▶

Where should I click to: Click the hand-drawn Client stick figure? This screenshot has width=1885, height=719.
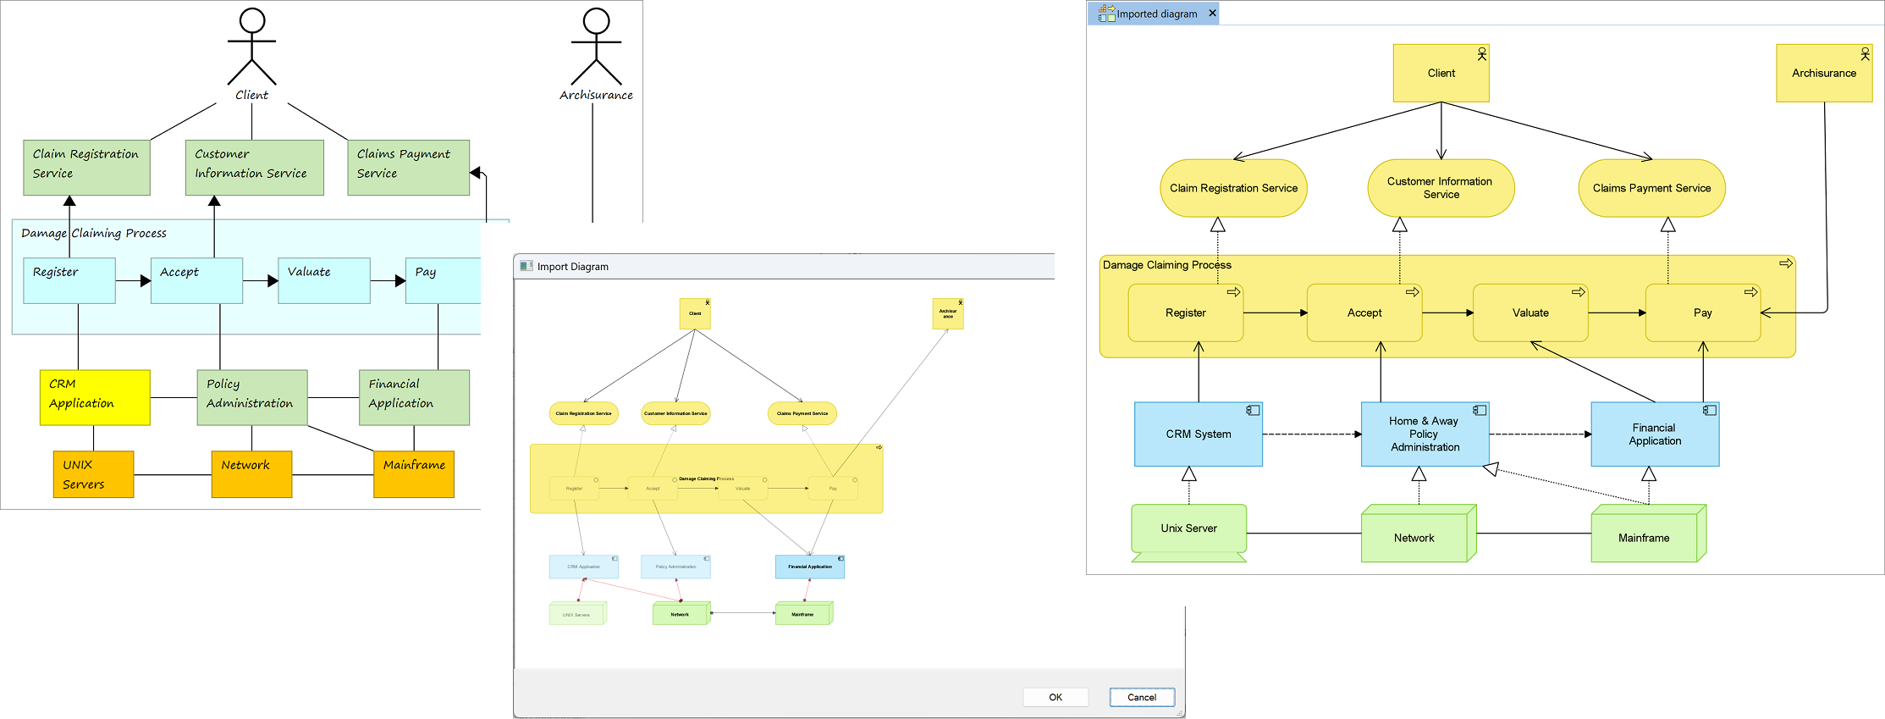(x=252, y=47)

◀
▶

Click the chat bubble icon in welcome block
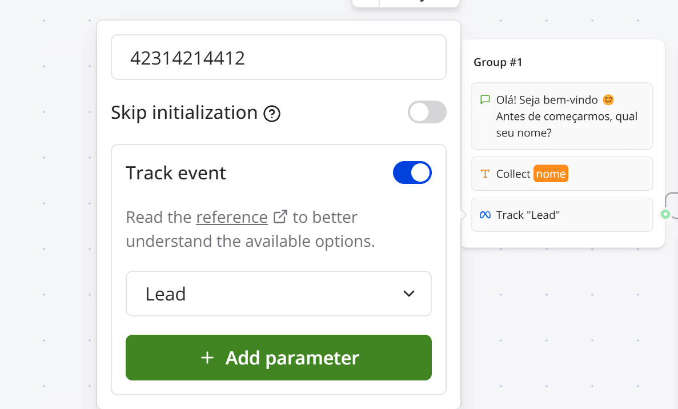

◀
▶

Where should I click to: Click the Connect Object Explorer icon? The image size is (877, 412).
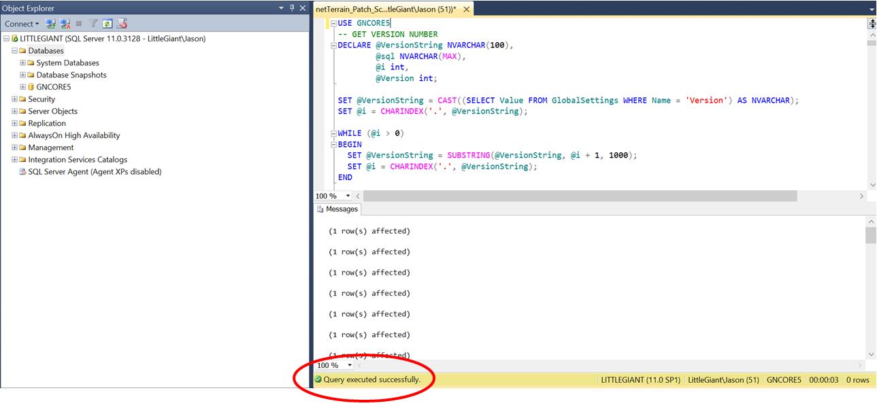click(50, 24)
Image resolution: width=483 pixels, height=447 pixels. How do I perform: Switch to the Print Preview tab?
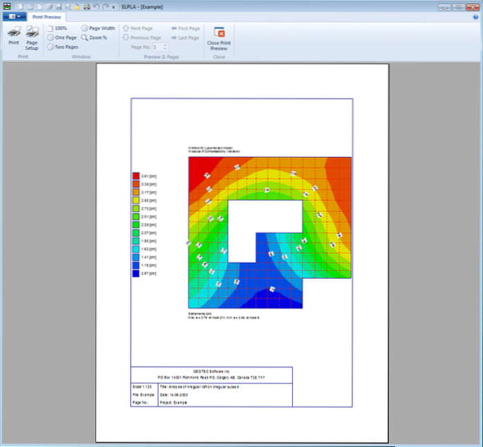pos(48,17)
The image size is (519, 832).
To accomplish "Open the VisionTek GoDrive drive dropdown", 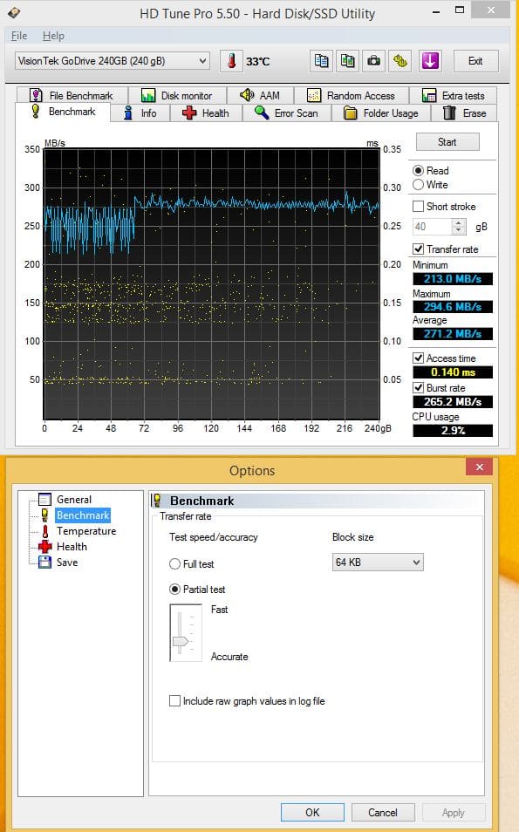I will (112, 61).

◀

→ **Directions**: Quote the records from the line with "Where should I click to: Click the hand-drawn" to the line with "(x=252, y=47)", both lines included, leaving out the pictures.

→ **Exercise answer**:
Where should I click to: Click the hand-drawn Client stick figure? This screenshot has width=1885, height=719.
(x=252, y=47)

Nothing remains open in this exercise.